Scania France ha annunciato che il Vampire, un nuovo innovativo veicolo per la difesa antiaerea sarà messo in produzione per l’Armée de Terre.

Il Vampire appartiene ai programmi cd. di emergenza avviati dalle Forze Armate Francesi, in particolare dall’Armée de Terre, per migliorare ed aumentare la difesa antiaerea dalla minaccia portata dai droni e loitering munitions.
Infatti, la guerra in corso tra Russia ed Ucraina ed i recenti conflitti in Medio Oriente ed Asia centrale hanno drammaticamente messo in luce le carenze nel settore dei sistemi per la difesa antiaerea in special modo per la difesa alle minacce costituita dai droni che imperversano sui moderni campi di battaglia.
Pertanto, l’Armée de Terre per far fronte a tale situazione ha avviato una serie di programmi alcuni affidati all’industria ed altro frutto di risorse interne.
All’industria è stato assegnato il contratto per la realizzazione di ventiquattro veicoli blindati leggeri multiruolo Serval [VBMR-L] armati con missili antiaerei MISTRAL 3 prodotti da MBDA che saranno assegnati alla difesa delle colonne mobili; il detto programma è finanziato con le risorse della LPM 2024-2030.
Il Vampire
Sempre all’industria è stato assegnato il programma per la realizzazione del sistema di difesa aerea mobile Vampire, una soluzione a basso costo che integrerà i Serval muniti di missili MISTRAL 3.
Come anticipato, a curare la realizzazione del Vampire è stata Scania France che in collaborazione con la casa madre svedese, ha realizzato il sistema in tempi rapidi.
Il Vampire integra il camion V3P 4×4, sviluppato per le esigenze delle Forze Speciali. con la piattaforma PAMELA munita di sistema missilistico MBDA MISTRAL 3.
Il V3P 4×4 già in servizio con l’Armée de Terre è caratterizzato da manegevolezza, ottime doti fuoristrada ed è trasportabile per via aerea con i velivoli A400M dell’Armée de l’Air et de l’Espace.
A bordo del V3P 4×4, oltre i due uomini di equipaggio, sono ospitati i due operatori del sistema missilistico; le dimensioni della cabina permettono il trasporto anche dei quattro fucili d’assalto in dotazione e di una mitragliatrice Minimi o MAG con relative munizioni.
Tra le dotazioni del V3P 4×4 Vampire vi è anche una radio ER 315 (PR4G) che ha una portata superiore rispetto alla ER 314 presente sul sistema Mistral, migliorando le capacità di trasmissione e ricezione dei dati, indispensabili per ingaggiare in tempo utile i droni prima che completino l’attacco.
Del V3P 4×4 Vampire saranno realizzati da Scania France cinquanta esemplari entro l’estate del prossimo anno.
Il programma PROTEUS
Infine, il terzo programma avviato dall’Armée de Terre, questa volta con risorse tecniche proprie, è il cd.
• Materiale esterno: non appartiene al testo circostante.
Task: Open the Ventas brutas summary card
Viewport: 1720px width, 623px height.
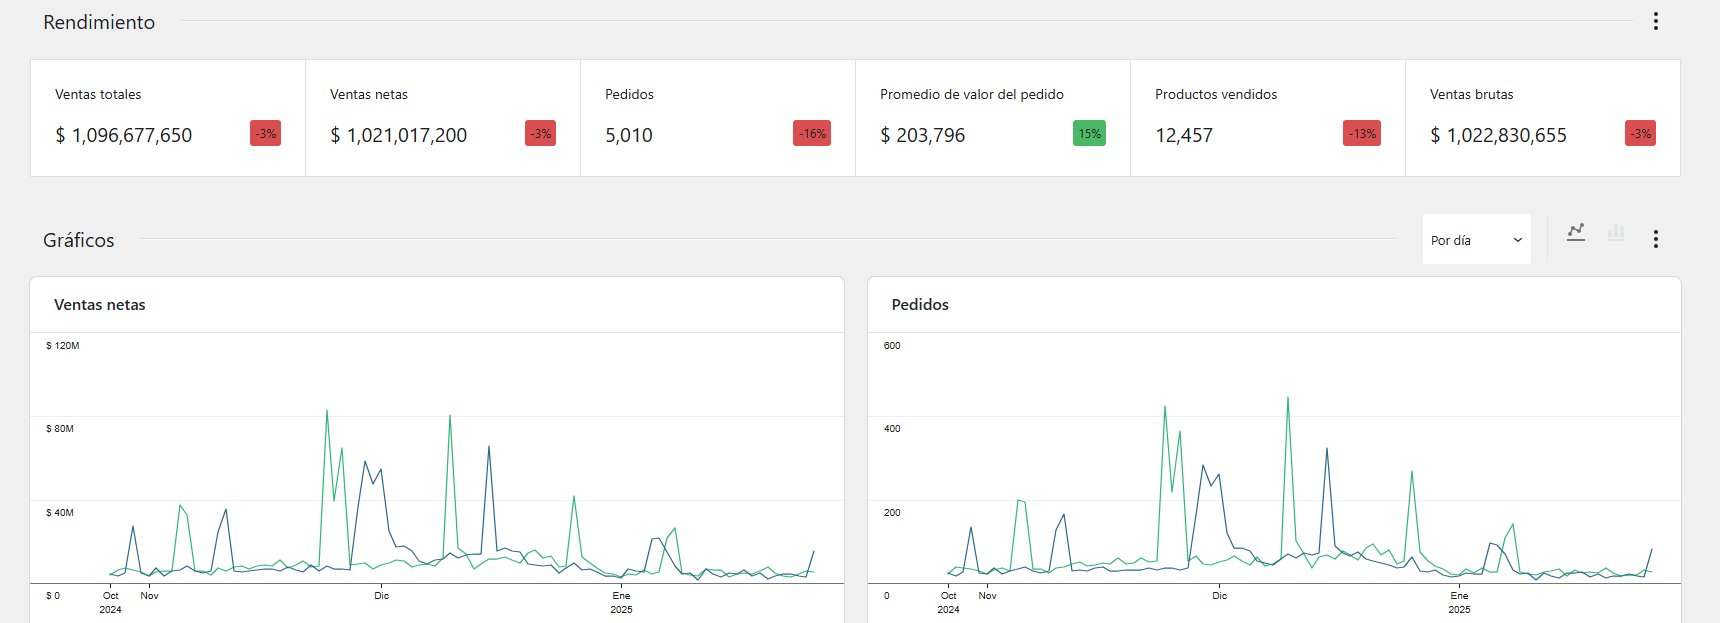Action: (1542, 118)
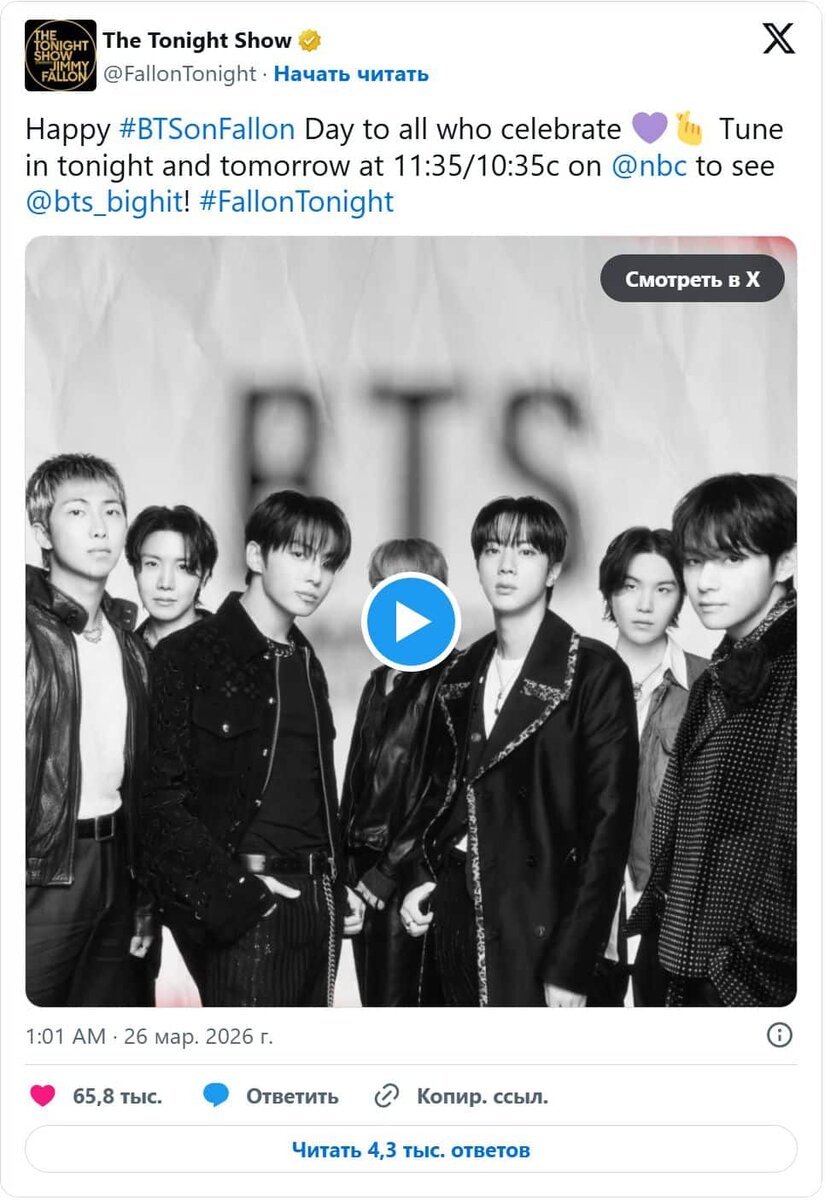Click the chain link copy icon

pyautogui.click(x=387, y=1097)
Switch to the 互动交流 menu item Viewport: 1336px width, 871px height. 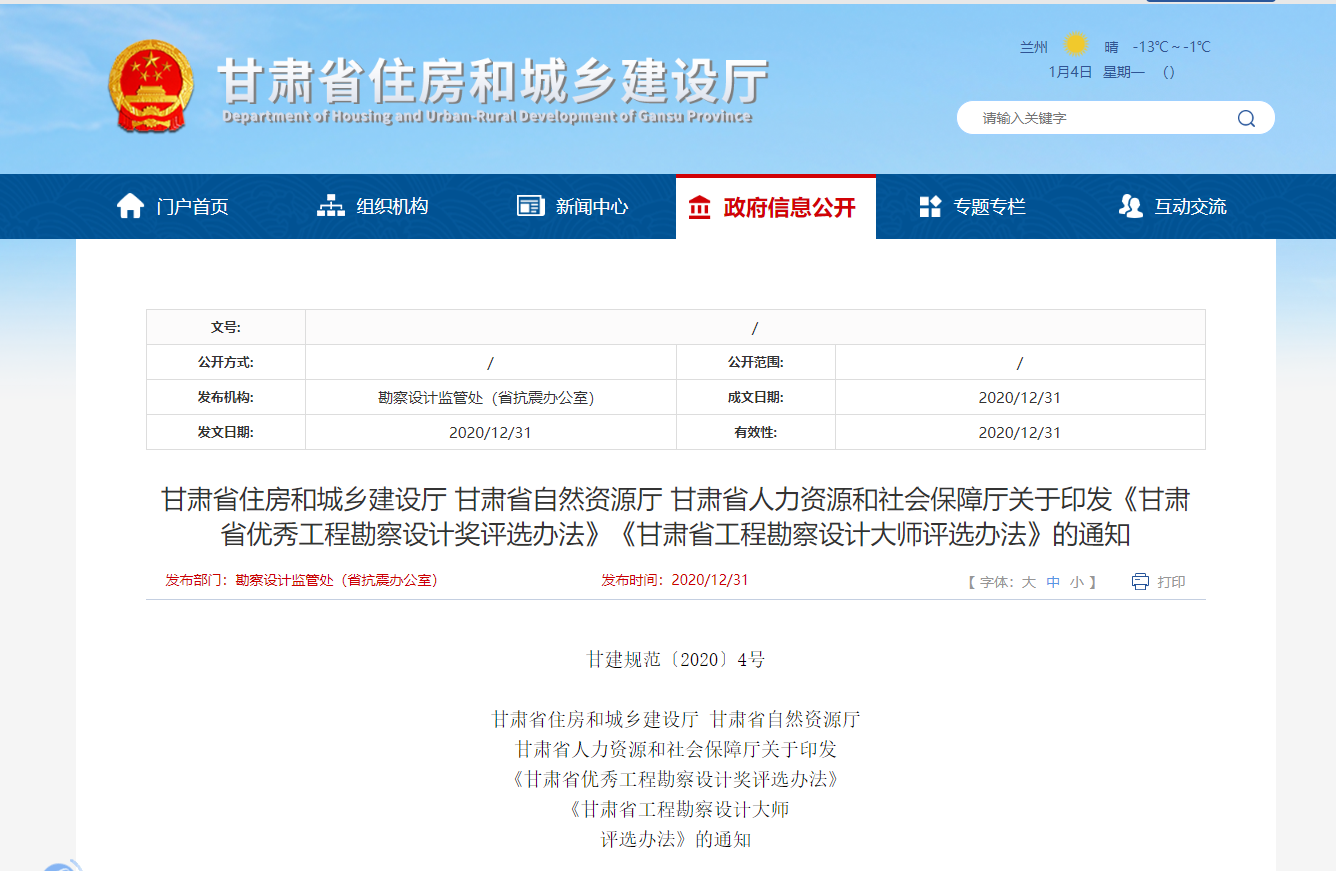tap(1190, 207)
PROTEUS, anch’esso facente ricorso alla piattaforma mobile V3P 4×4 ma armata questa volta con un cannone/mitragliera GIAT da 20 mm integrata da una camera termica SANDRA, recuperata da impianti Mistral di generazione precedente.
I cannoni/mitragliera GIAT da 20 mm furono largamente impiegati dalle Forze Armate Francesi tra gli anni Sessanta ed i primi anni Duemila per essere poi sostituiti dai missili Mistral; di queste armi sono pieni i depositi dell’Armée de Terre, così come è abbondante la dotazione di munizioni calibro 20 mm.
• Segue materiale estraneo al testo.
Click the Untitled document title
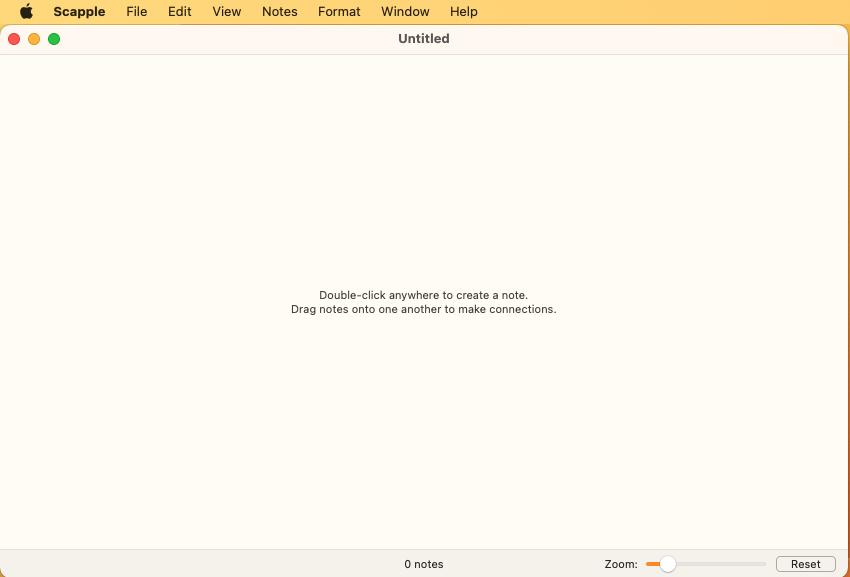The image size is (850, 577). click(424, 39)
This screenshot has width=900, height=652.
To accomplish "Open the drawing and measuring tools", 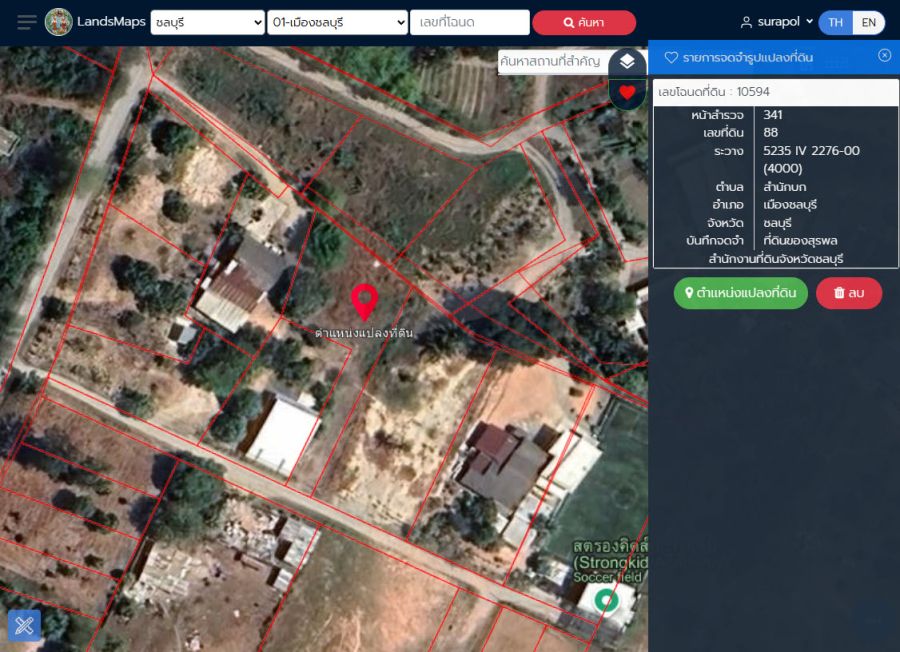I will (x=24, y=626).
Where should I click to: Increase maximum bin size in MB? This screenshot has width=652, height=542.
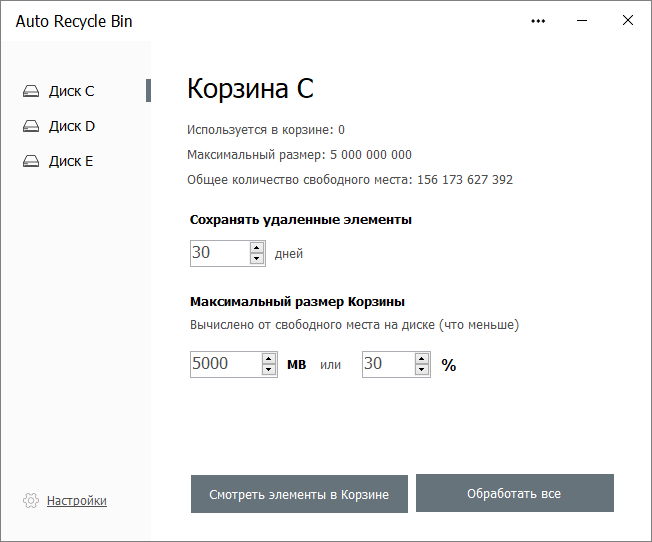(x=269, y=358)
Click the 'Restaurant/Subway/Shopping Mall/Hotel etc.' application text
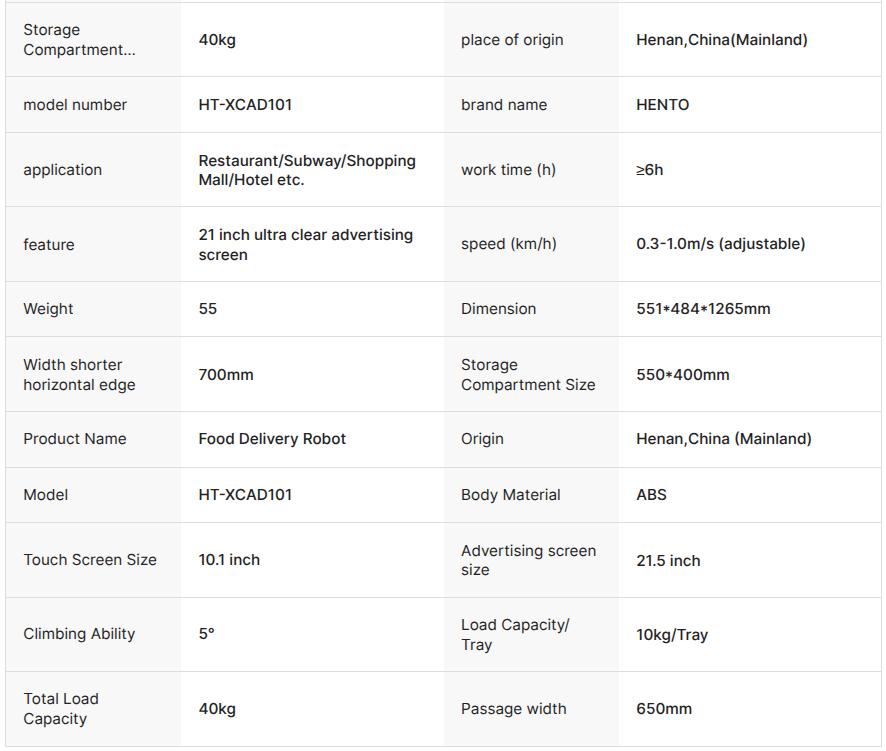The image size is (886, 751). pyautogui.click(x=307, y=170)
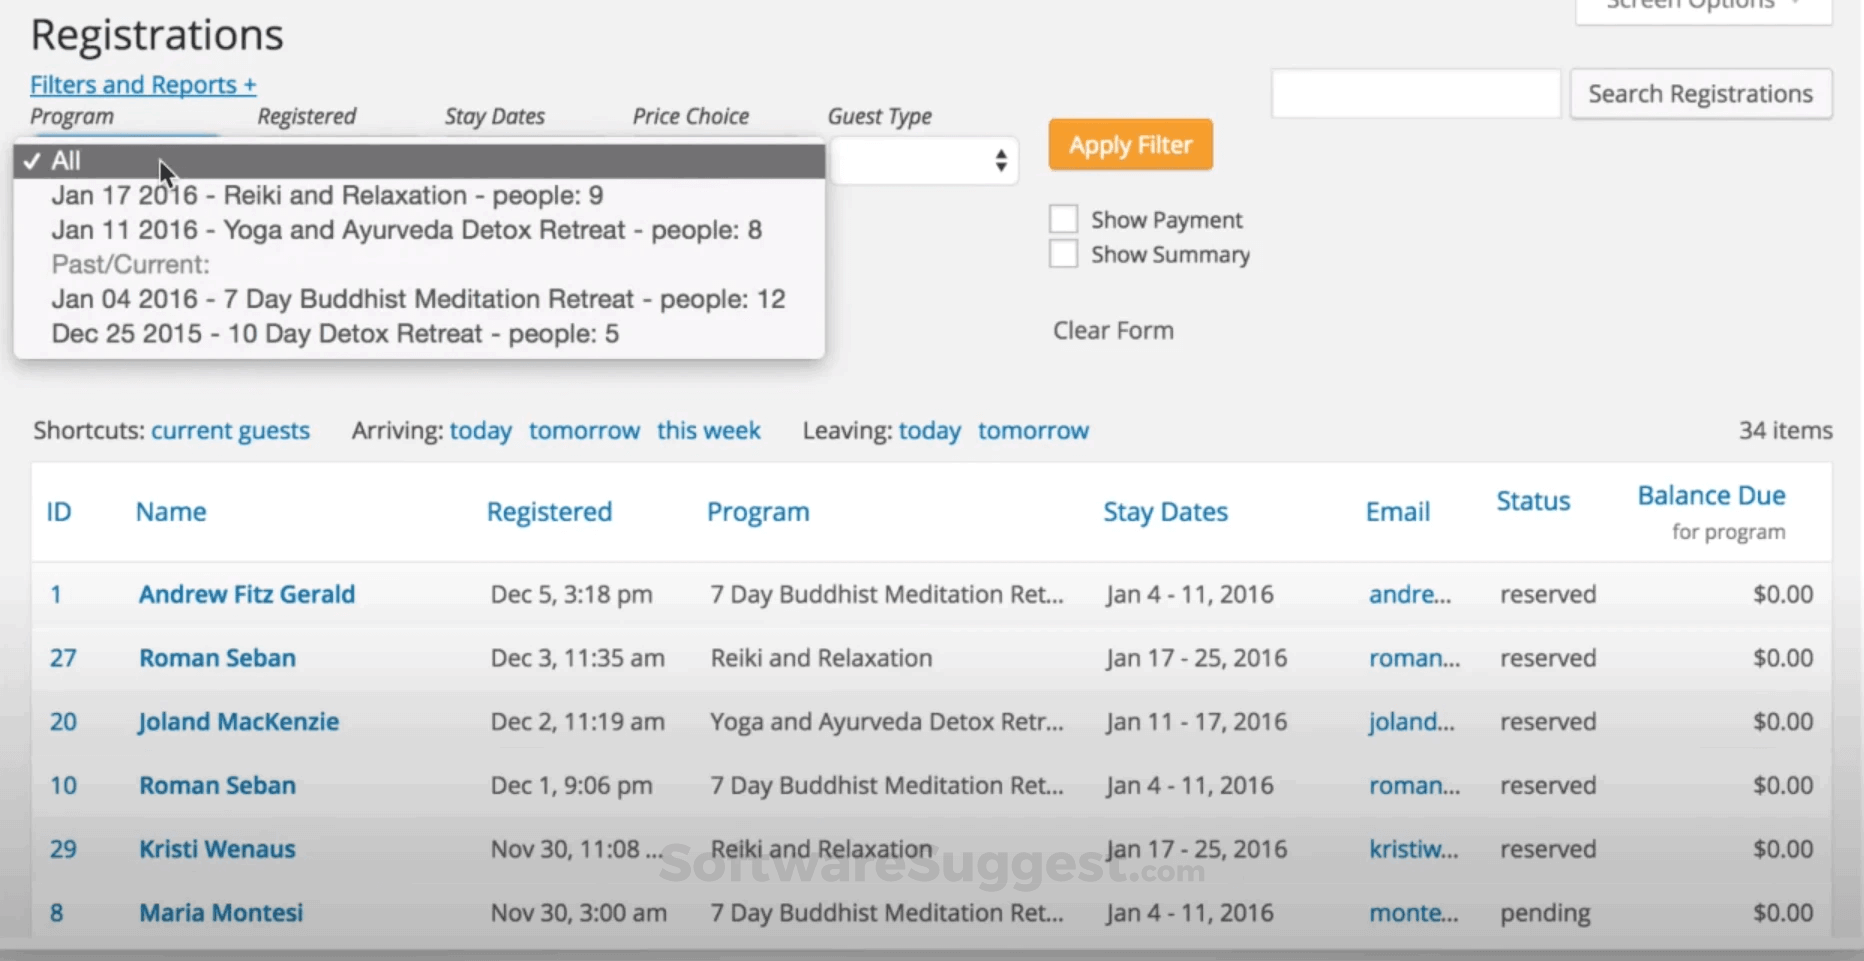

Logico pertanto pensare ad un re-impiego di un’arma ancora valida per affrontare droni di taglia piccola a quote basse ed a distanza ravvicinata, previa ovvia rinfrescata tecnologica.
I primi sei esemplari del PROTEUS saranno realizzati su telaio TRM 2000 che, giunto alla fine della vita operativa, sarà sostituito dal V3P 4×4.
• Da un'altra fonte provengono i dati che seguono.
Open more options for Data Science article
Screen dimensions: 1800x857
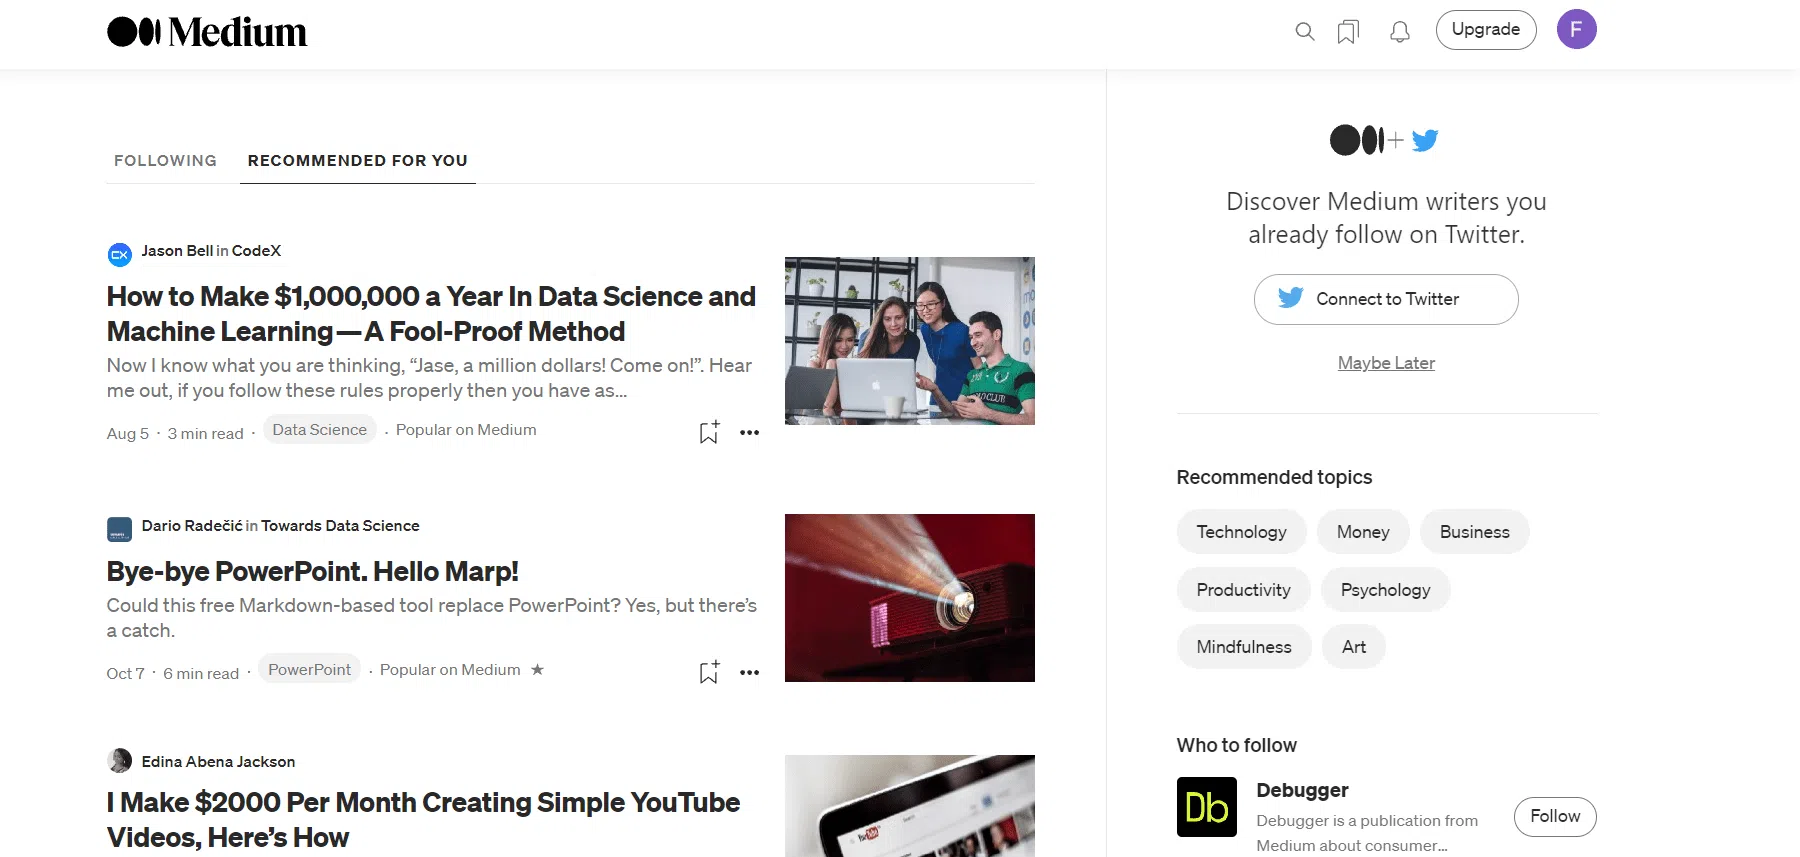(749, 433)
Il programma prevede la realizzazione di altri quarantaquattro esemplari del PROTEUS che si distingueranno dai primi sei perché l’arma, oltre la camera termica SANDRA, sarà dotata di un sistema per il tracciamento dei bersagli basato su algoritmi di intelligenza artificiale che faciliterà e migliorerà le capacità di ingaggio.
L’Armée de Terre prevede di portare a questo standard anche i primi sei esemplari realizzati.